Le Bayern foudroie le Barça par François Sorton

Le Bayern foudroie le Barça par François Sorton
Ce n’est pas original mais immanquable  : le 8-2 infligé par le Bayern au Barça fait penser au 7-1 vexatoire de l’Allemagne contre le Brésil en demi-finales de la Coupe du monde 2014  .Le coup d’éclat est de la même veine  : retentissant et chavirant.

Comme un ouragan
Les Allemands avaient été très bons tant en Bundesliga que dans les phases de poule de la Ligue des Champions. Mais jamais ils n’avaient exhibé une telle force, une telle énergie, une telle vitesse  : c’est une équipe qui vous lamine, vous broie comme un tambour de machine à laver. Elle avance avec l’autorité d’un bulldozer que rien ne peut arrêter. La puissance, l’intensité, le rythme infernal des Munichois les rendaient irrésistibles. Ces qualités furent incarnées à merveille par un latéral gauche venu du Canada, c'est-à-dire de nulle part, Alphonse Davies, dont la vitalité et la hardiesse sont ébouriffantes. Oui, à 6 ans d’écart, ce Bayern ressemblait bien à la Mannschaft qui avait anéanti le Brésil. 5, 6,7,8 buts et toujours la même envie d’attaquer, de presser, de jouer encore et toujours. Les hommes de Hans-Dieter Flick, ancien adjoint de Löw à la tête de la sélection, ont été les tortionnaires du Barça. Ce fut une démonstration absolue de football total qui préfigure peut-être du football de demain. Peut-on mettre un bémol  ? Il y a une sorte de froideur, de réalisme cliniques qui échappent un peu à l’émerveillement ou à la féérie artistiques. On applaudit des deux mains mais le cœur est indemne.
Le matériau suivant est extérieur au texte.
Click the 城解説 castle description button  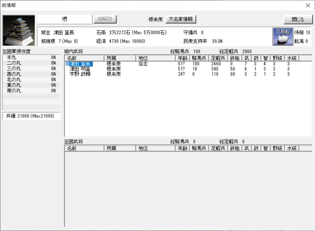(x=105, y=19)
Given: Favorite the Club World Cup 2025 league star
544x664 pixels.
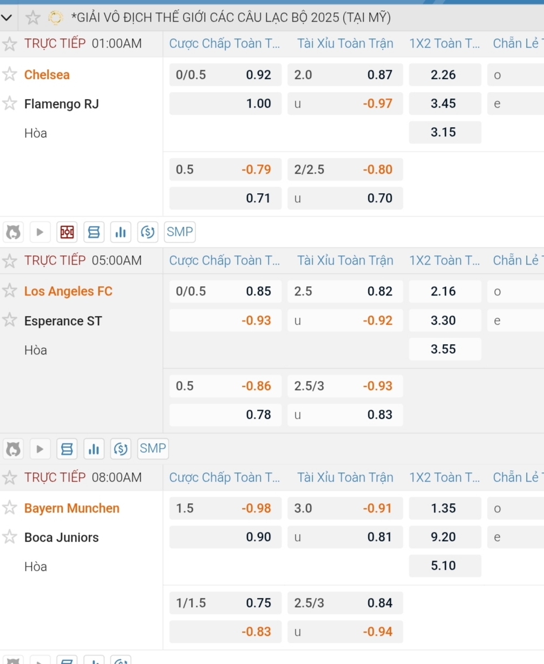Looking at the screenshot, I should coord(33,18).
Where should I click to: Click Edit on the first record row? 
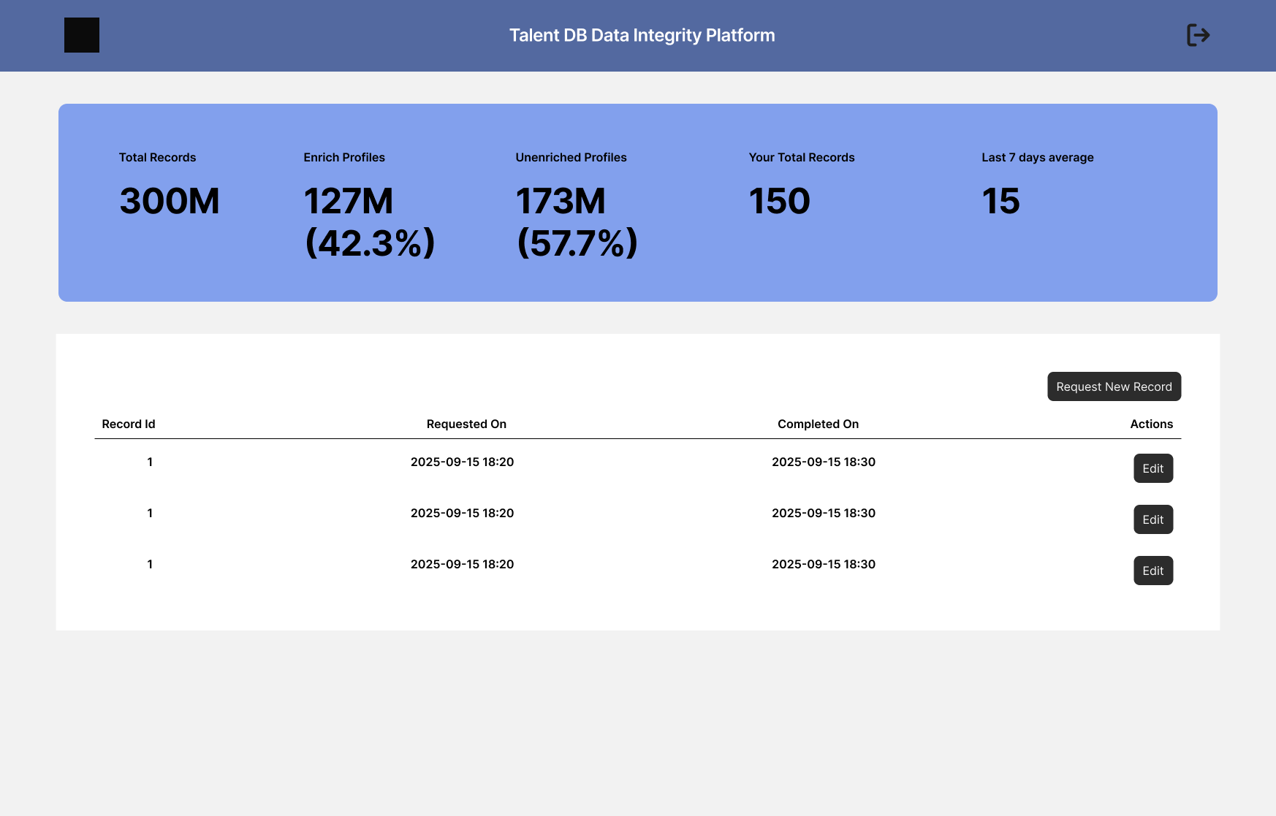pyautogui.click(x=1152, y=468)
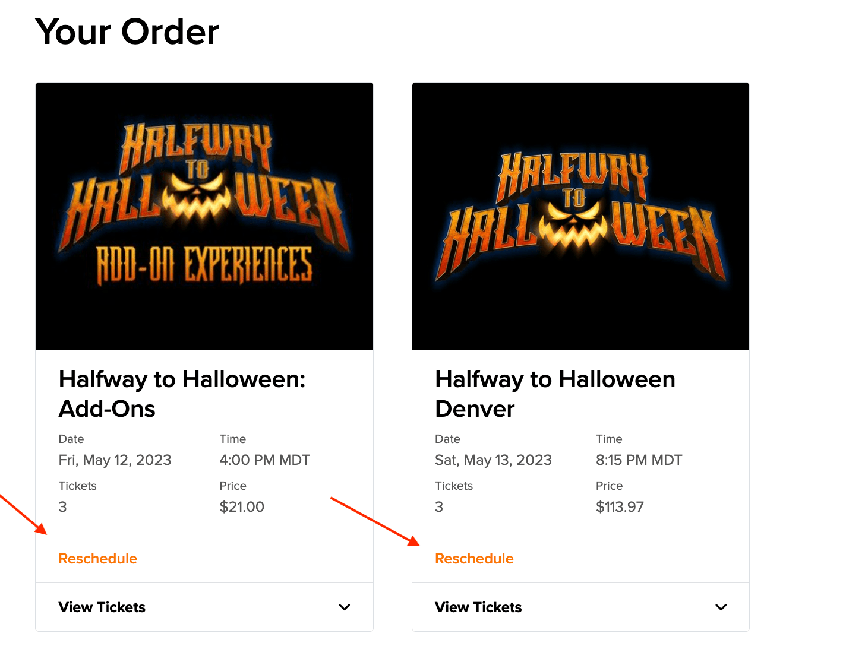846x646 pixels.
Task: Click the $21.00 price on the Add-Ons card
Action: pyautogui.click(x=242, y=506)
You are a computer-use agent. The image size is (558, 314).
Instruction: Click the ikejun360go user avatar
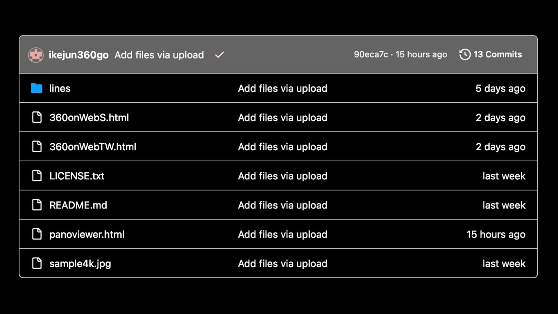tap(36, 55)
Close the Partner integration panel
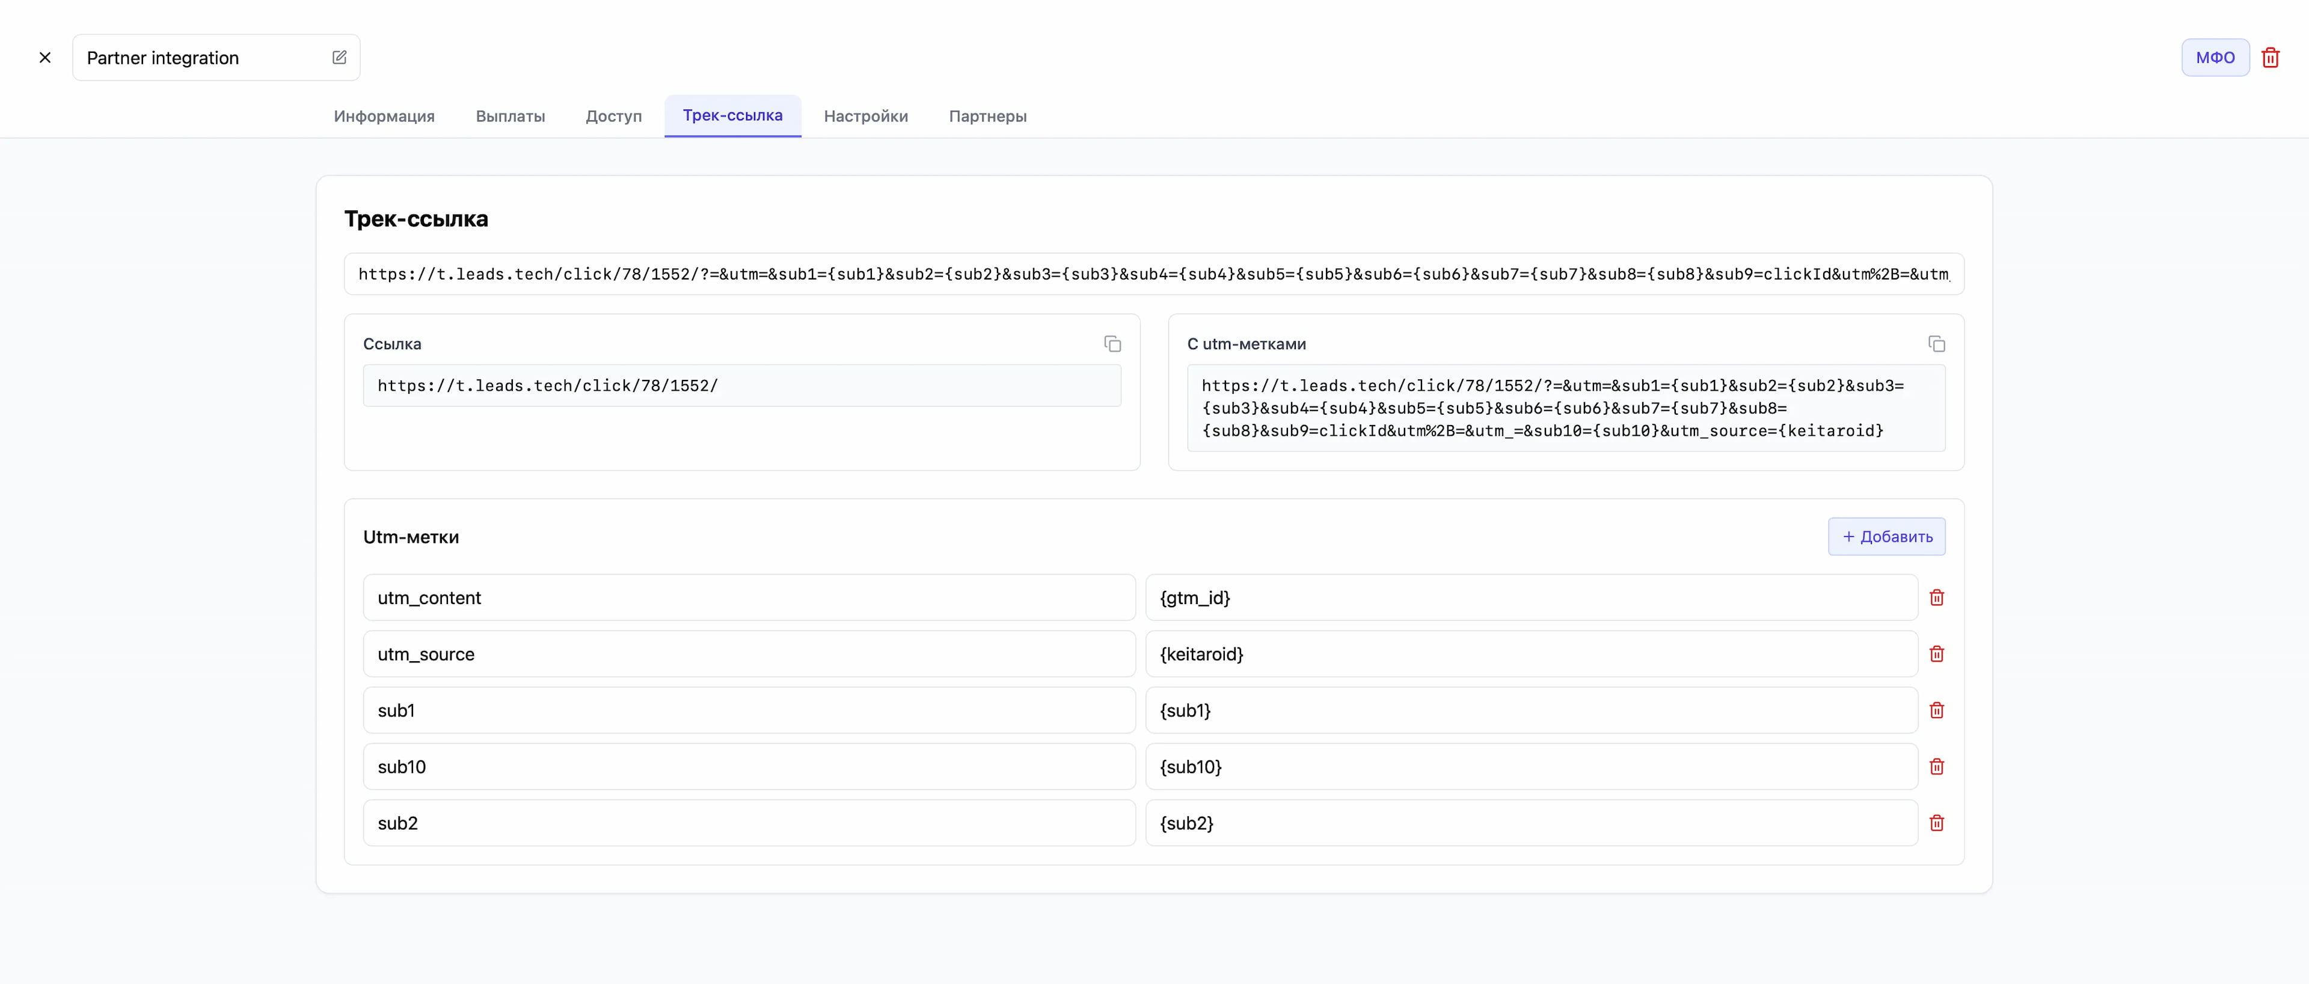This screenshot has width=2309, height=984. tap(45, 57)
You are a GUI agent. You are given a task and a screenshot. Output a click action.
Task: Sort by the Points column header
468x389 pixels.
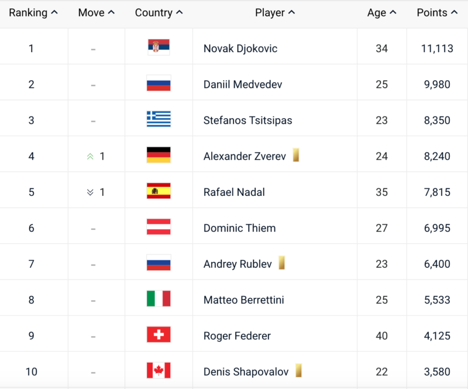pos(437,13)
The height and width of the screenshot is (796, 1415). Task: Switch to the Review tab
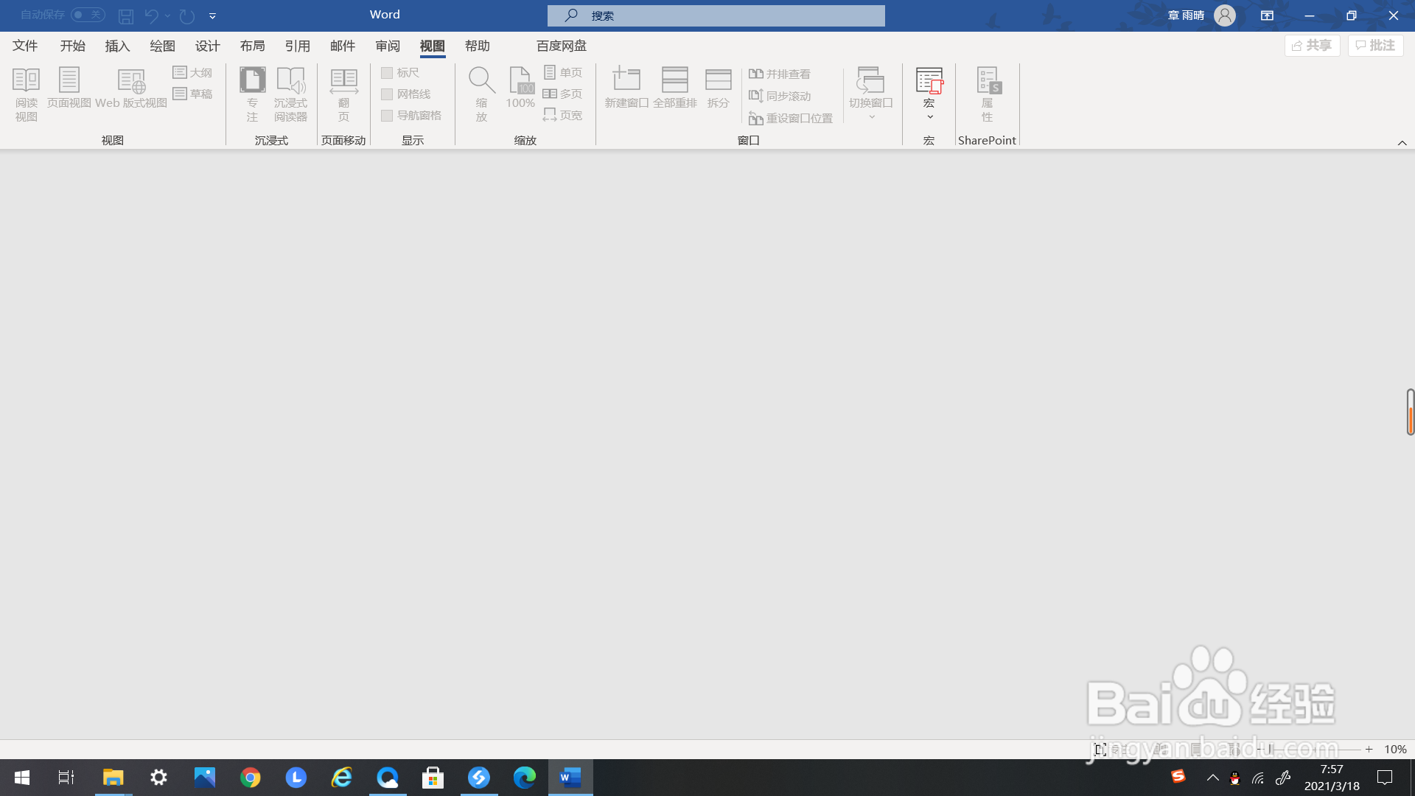[x=387, y=46]
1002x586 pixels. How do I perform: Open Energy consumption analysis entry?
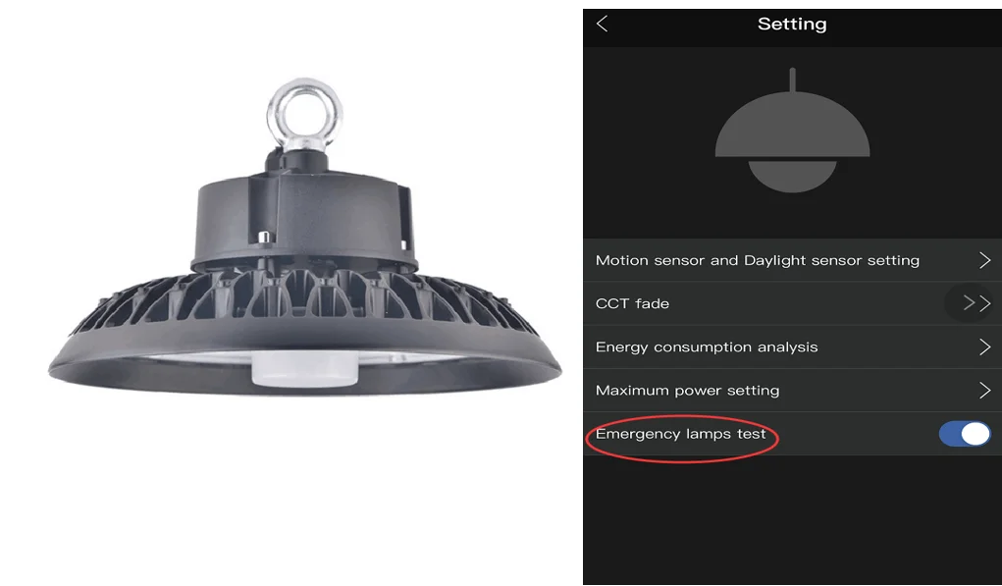[x=792, y=347]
Le Barça dans de sales draps
Avec ses trois milieux défensifs hors de forme (Sergio Roberto, Busquets, Vidal), le Barça est arrivé à Lisbonne en victime expiatoire, comme si Messi, seul, pouvait sauver la patrie. Il en est reparti meurtri, honteux, roué de coups. Il a fait illusion une dizaine de minutes puis silence radio. Destructuré, déliquescent, le Barça est malade, très malade. Rien ne va plus  : le président Josep Maria Bertomeu est haï par tout le monde (notamment par Xavi, pressenti pour être le futur entraîneur) mais il lui reste un an de mandat. Démissionnera-t-il  ? L’entraîneur Quoique Setien est dépassé, Messi impuissant, les joueurs déboussolés, le club n’a plus d’argent. La saison avait débuté en trompe-l’œil  : comptablement correct, ludiquement poussive sinon médiocre. Elle s’est achevée en désastre par la plus lourde défaite jamais concédée par le club si prestigieux. Les choses vont très vite en football  : il y a 8 ans, le Barça était encore la meilleure équipe du monde. Aujourd’hui, elle agonise. Il va falloir une médecine lourde pour la guérir. Dans un mois, la Liga repart…
En trois jours, la Ligue des Champions nous a donné plus à voir que toute une année de Ligue 1. Ca devient une habitude et ça évite l’écoeurement. La réconciliation doit beaucoup à l’Allemagne qui, avec Leipzig et le Bayern, a fait coup double.